First, I have written a function to compute the log posterior for a logistic regression model with a vague prior placed on the regression vector. The function together with a short example how it works can be found here.

Second, it seems that there is a problem getting the laplace function to converge if you don’t use a really good starting value. Here is an alternative way of getting the posterior mode.

Suppose y is a vector containing the home run counts and n is a vector with the sample sizes. Let age be the vector of ages and age2 be the vector of ages squared. Define the response to be a matrix containing the vectors of successes and failures.

response=cbind(y,n-y)

Then the mle of beta is found using the glm command with the family=binomial option

fit=glm(response~age+age2,family=binomial)

The posterior mode is the mle:

beta=coef(fit)

The approximation to the posterior variance-covariance matrix is found by

V=vcov(fit)

Now you should be able to use the random walk metropolis algorithm to simulate from the posterior.

Categories: Regression

Bayesian regression — part I

November 21, 2009 Jim Albert Leave a comment

To illustrate Bayesian regression, I’ll use an example from Simon Sheather’s new book on linear regression. A restaurant guide collects a number of variables from a group of Italian restaurants in New York City. One is interested in predicting the Price of a meal based on Food (measure of quality), Decor (measure of decor of the restaurant), Service (measure of quality of service), and East (dummy variable indicating if the restaurant is east or west of 5th Avenue).

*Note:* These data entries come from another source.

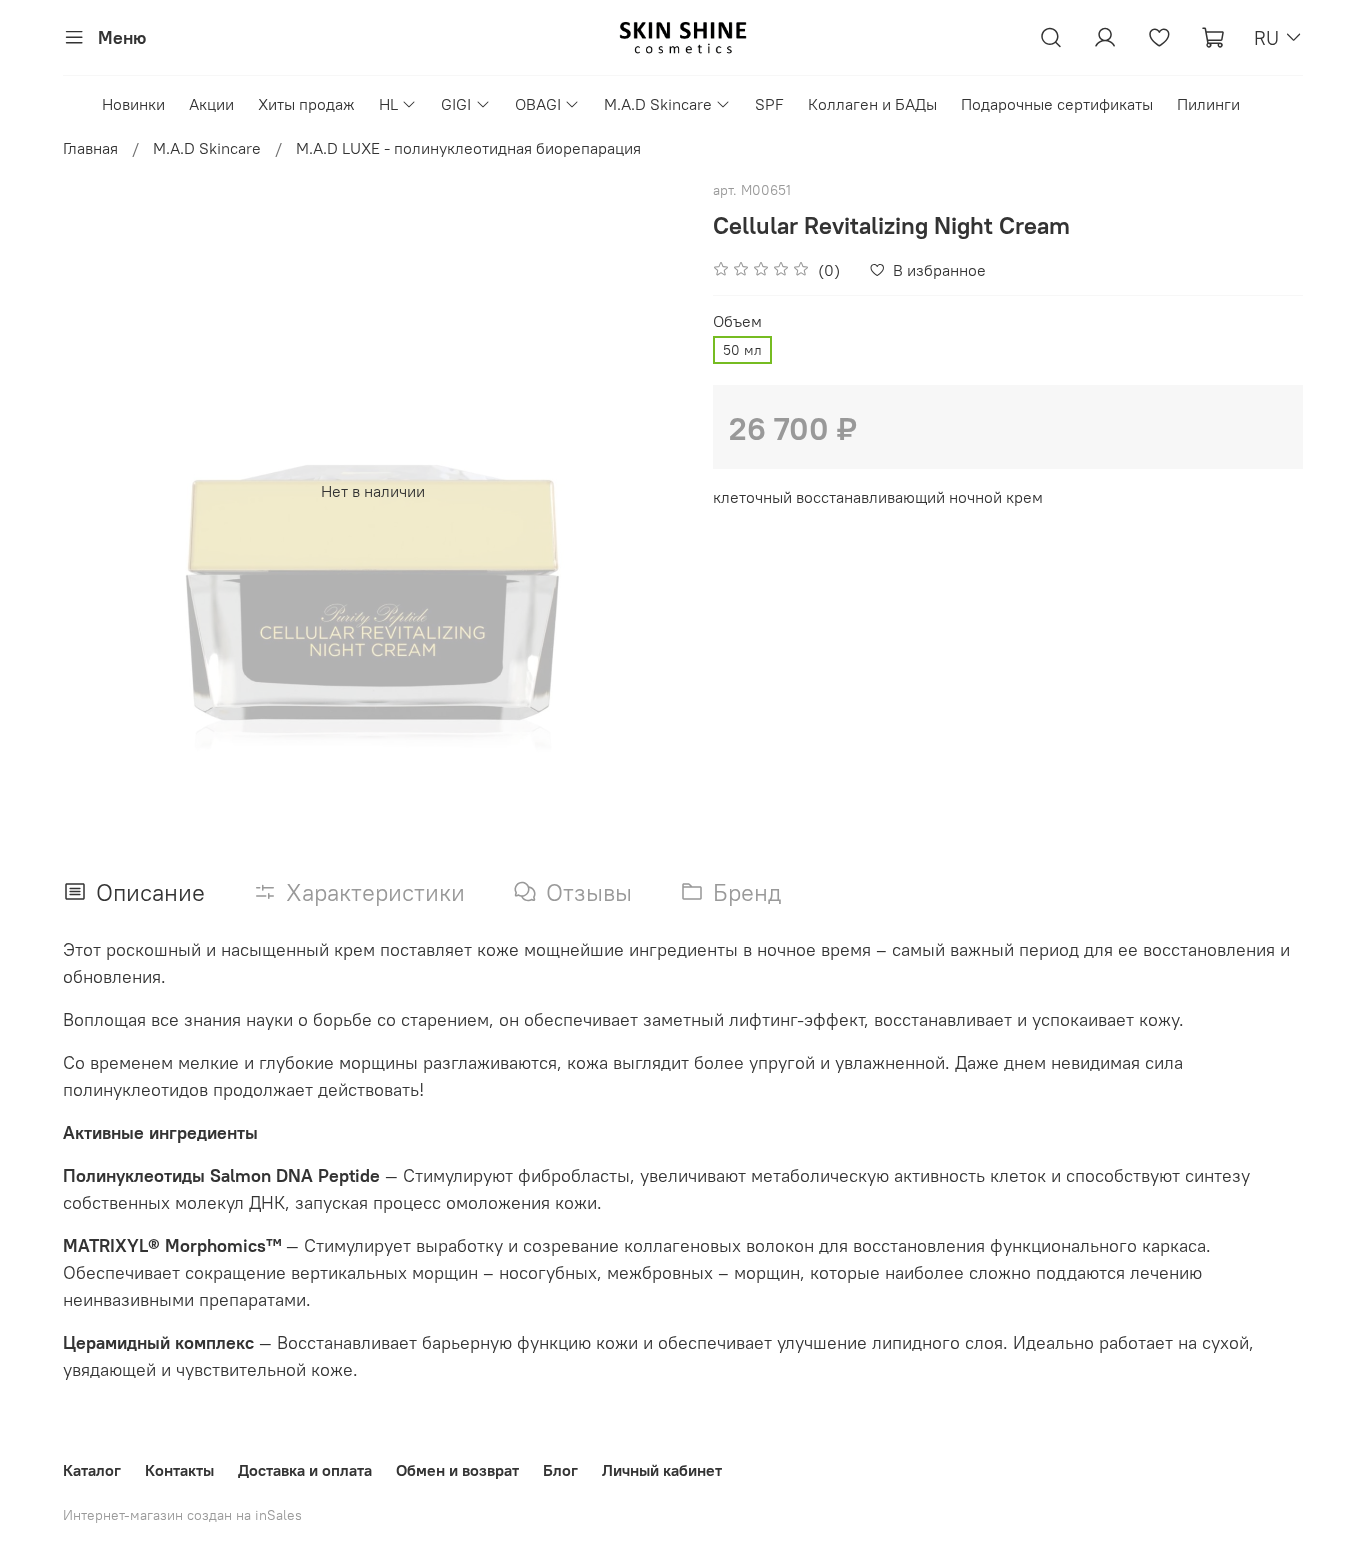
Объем (737, 321)
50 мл (742, 350)
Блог (560, 1470)
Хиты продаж (306, 104)
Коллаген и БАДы (872, 104)
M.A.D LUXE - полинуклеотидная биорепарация (468, 148)
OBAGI (538, 104)
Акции (211, 104)
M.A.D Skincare (658, 104)
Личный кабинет (662, 1470)
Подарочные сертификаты (1057, 104)
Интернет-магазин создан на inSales (182, 1515)
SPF (769, 104)
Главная (90, 148)
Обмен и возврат (457, 1470)
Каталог (92, 1470)
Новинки (133, 104)
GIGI (456, 104)
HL (388, 104)
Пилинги (1208, 104)
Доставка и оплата (305, 1470)
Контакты (179, 1470)
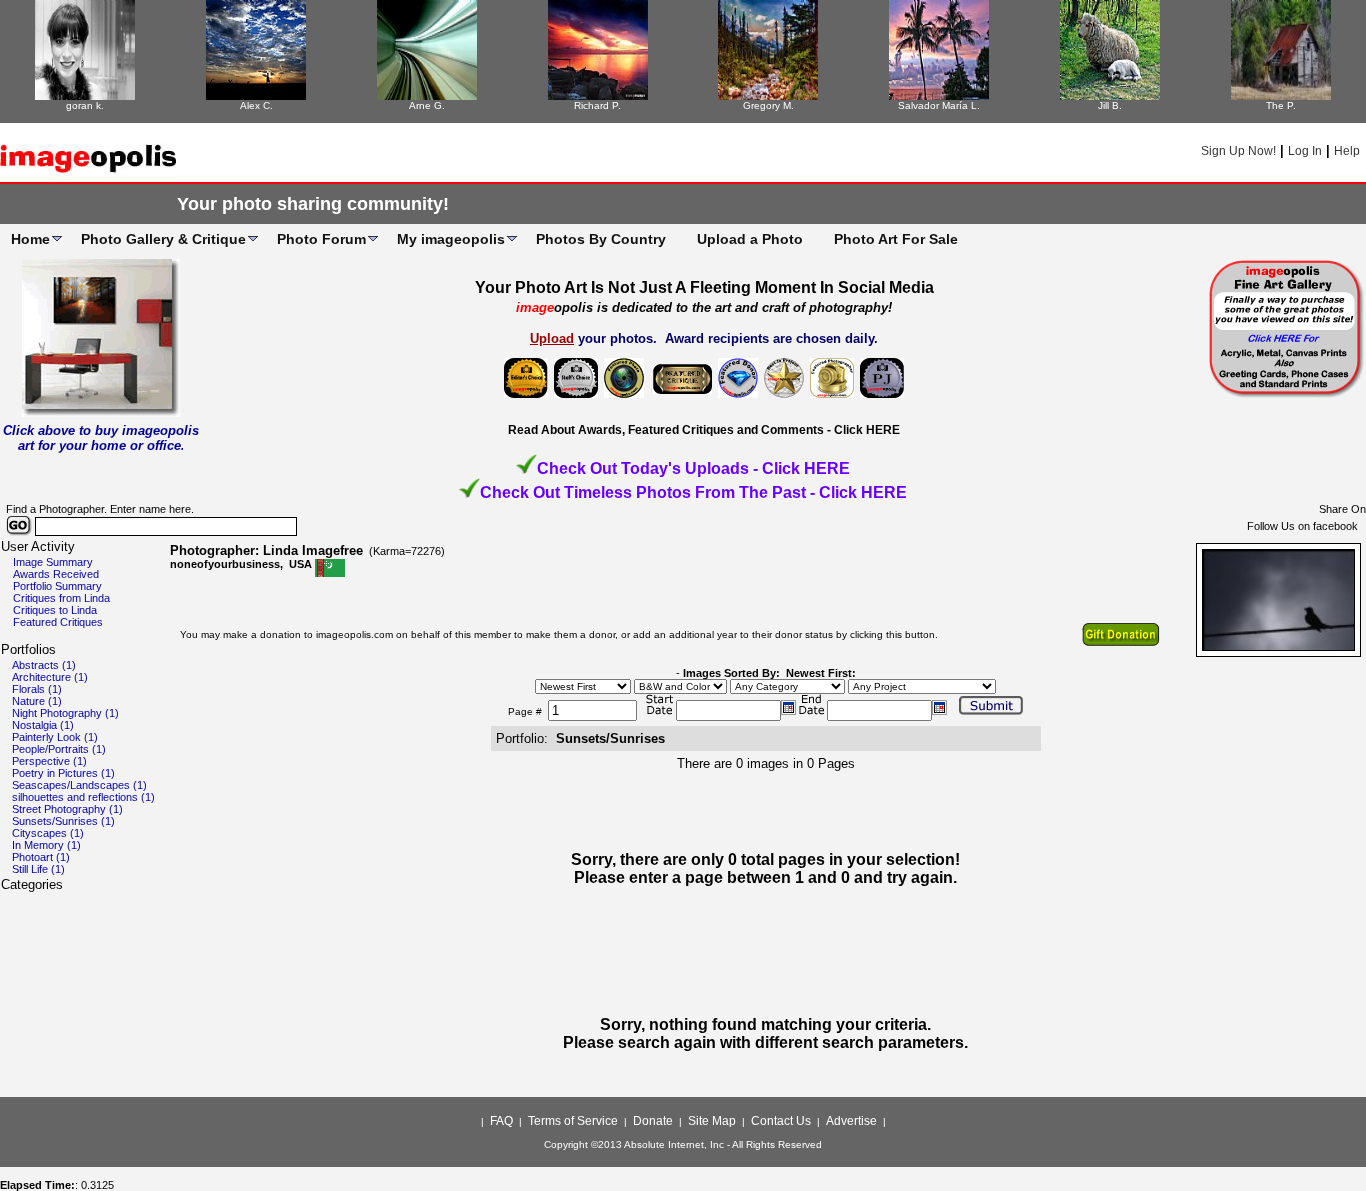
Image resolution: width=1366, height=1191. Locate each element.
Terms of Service (573, 1121)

Here is the dataset in csv format: http://www.stat.tamu.edu/~sheather/book/docs/datasets/nyc.csv

Assuming the usual regression model

$y_i = x_i' \beta + \epsilon_i$ , $\epsilon_i \sim N(0, \sigma^2)$ ,

suppose we assign the following prior to $(\beta, \sigma^2)$ : we assume independence with $\beta \sim N(\beta_0, B_0)$ and $\sigma^2 \sim IG(c_0/2, d_0/2)$ . Here $B_0$ is the precision matrix, the inverse of the variance-covariance matrix.

How do we obtain values of the parameters $\beta_0, B_0, c_0, d_0$ ? We’ll use a small part of the data to construct our prior, and then use the remaining part of the data to do inference and eventually do some model selection.

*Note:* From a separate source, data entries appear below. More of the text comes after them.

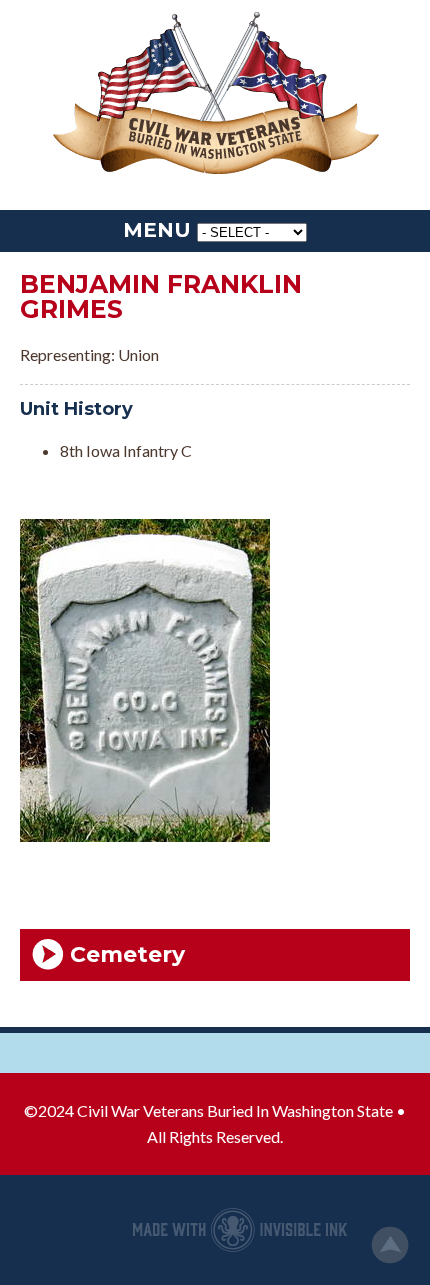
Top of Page (390, 1245)
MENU (157, 230)
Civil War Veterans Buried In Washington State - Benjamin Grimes (215, 95)
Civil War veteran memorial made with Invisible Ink (240, 1230)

First, I read in the data, select a random sample of rows, and partition the data into the two datasets italian1 and italian2.

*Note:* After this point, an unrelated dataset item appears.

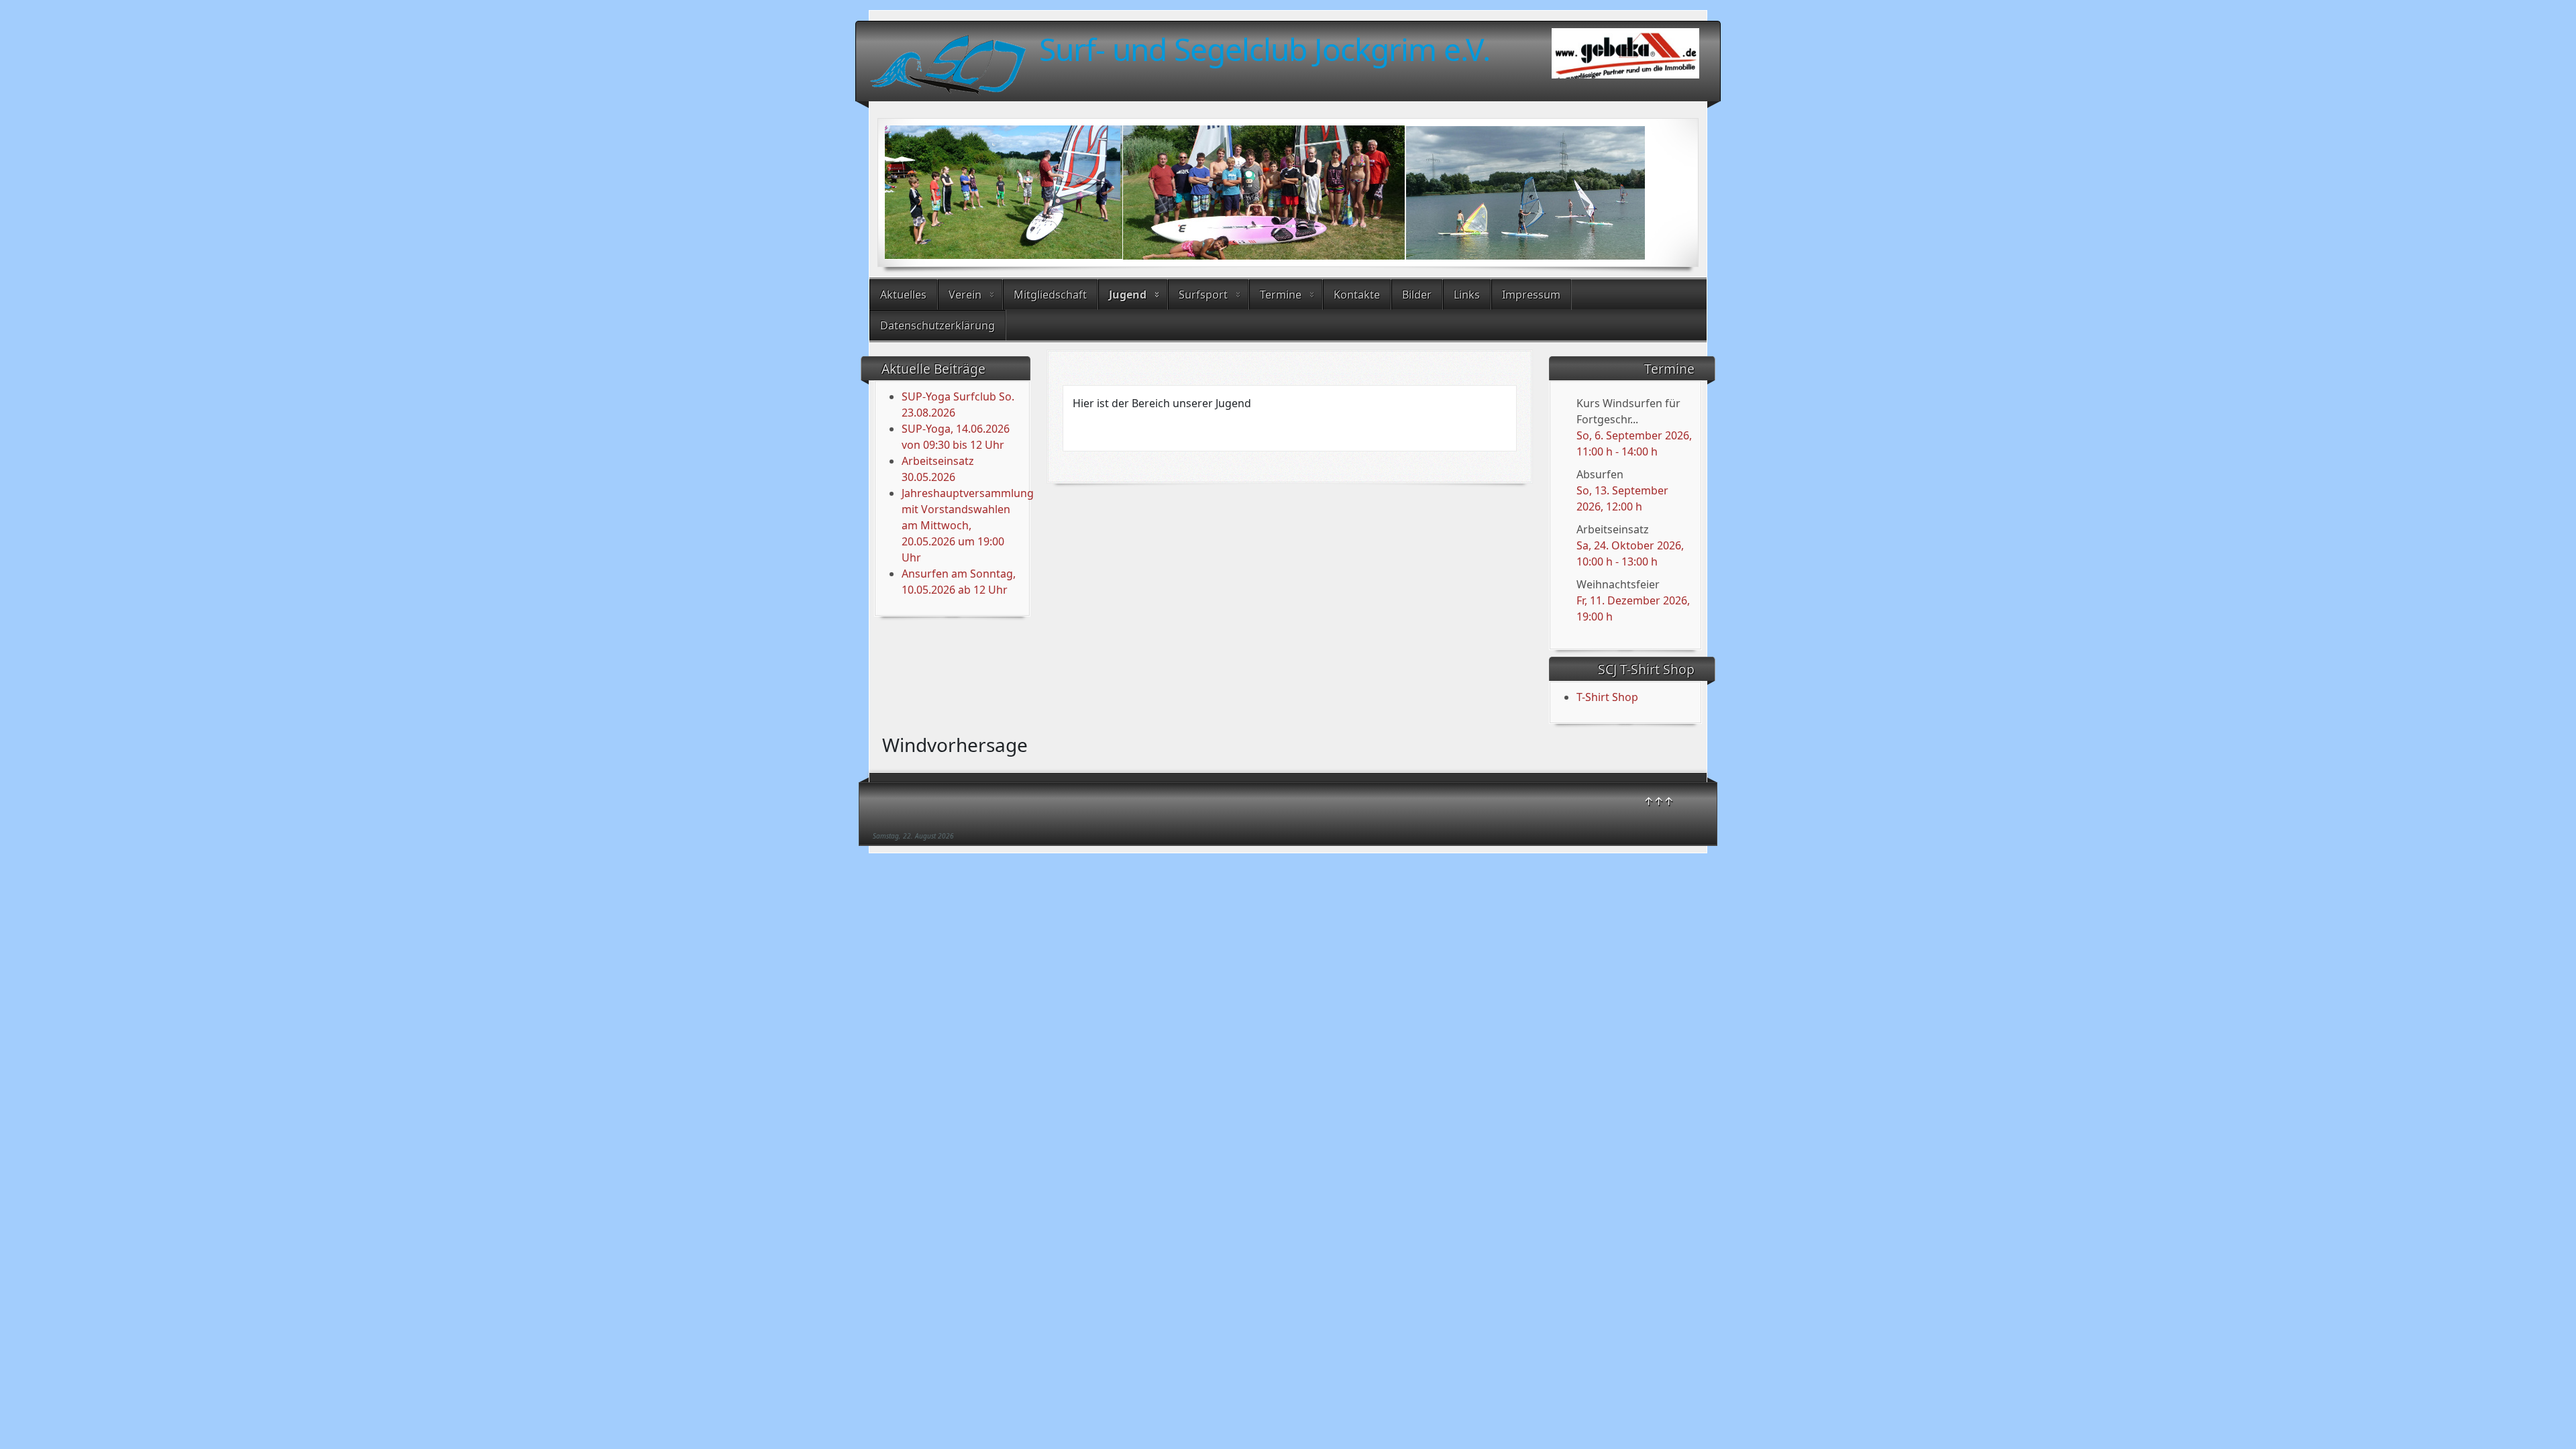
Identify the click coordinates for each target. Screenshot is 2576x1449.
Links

italian=read.csv(“http://www.stat.tamu.edu/~sheather/book/docs/datasets/nyc.csv”)
indices=sample(168,size=25)
italian1=italian[indices,]
italian2=italian[-indices,]

I use the function blinreg in the LearnBayes package to simulate from the posterior using a vague prior.

library(LearnBayes)
y=italian1$Price
X=with(italian1,cbind(1,Food,Decor,Service,East))
fit=blinreg(y,X,5000)

From the simulated draws, I can now get estimates of my prior. The parameters for the normal prior on $\beta$ are found by finding the sample mean and sample var-cov matrix of the simulated draws. The precision matrix $B_0$ is the inverse of the var-cov matrix. The parameters $c_0, d_0$ correspond to the sum of squared errors and degrees of freedom of my initial fit.

beta0=apply(fit$beta,2,mean)
Sigma0=cov(fit$beta)
B0=solve(Sigma0)
c0=(25-5)
d0=sum((y-X%*%beta0)^2)

The function MCMCregress in the MCMCpack package will simulate from the posterior of $(\beta, \sigma^2)$ using this informative prior. It seems pretty to use. I show the function including all of the arguments. Note that I’m using the second part of the data italian2, I input my prior through the b0, B0, c0, d0 arguments, and I’m going to simulate 10,000 draws (through the mcmc=10000 input).

fit2=MCMCregress(Price~Food+Decor+Service+East,
data = italian2, burnin = 0, mcmc = 10000,
thin = 1, verbose = 0, seed = NA, beta.start = NA,
b0 = beta0, B0 = B0, c0 = c0, d0 = d0,
marginal.likelihood = c(“Chib95”))

The output of MCMCregress, fit2, is a MCMC object that one can easily summarize and display using the summary and plot methods in the coda package.

Suppose we are interested in estimating the mean price at a restaurant on the east side (east = 1) with Food = 30, Decor = 30 and Service = 30. We define a row matrix that consists of these covariates. Then we compute the linear predictor $x' \beta$ for each of the simulated beta vectors. The vector lp contains 10,000 draws from the posterior of $x' \beta$ .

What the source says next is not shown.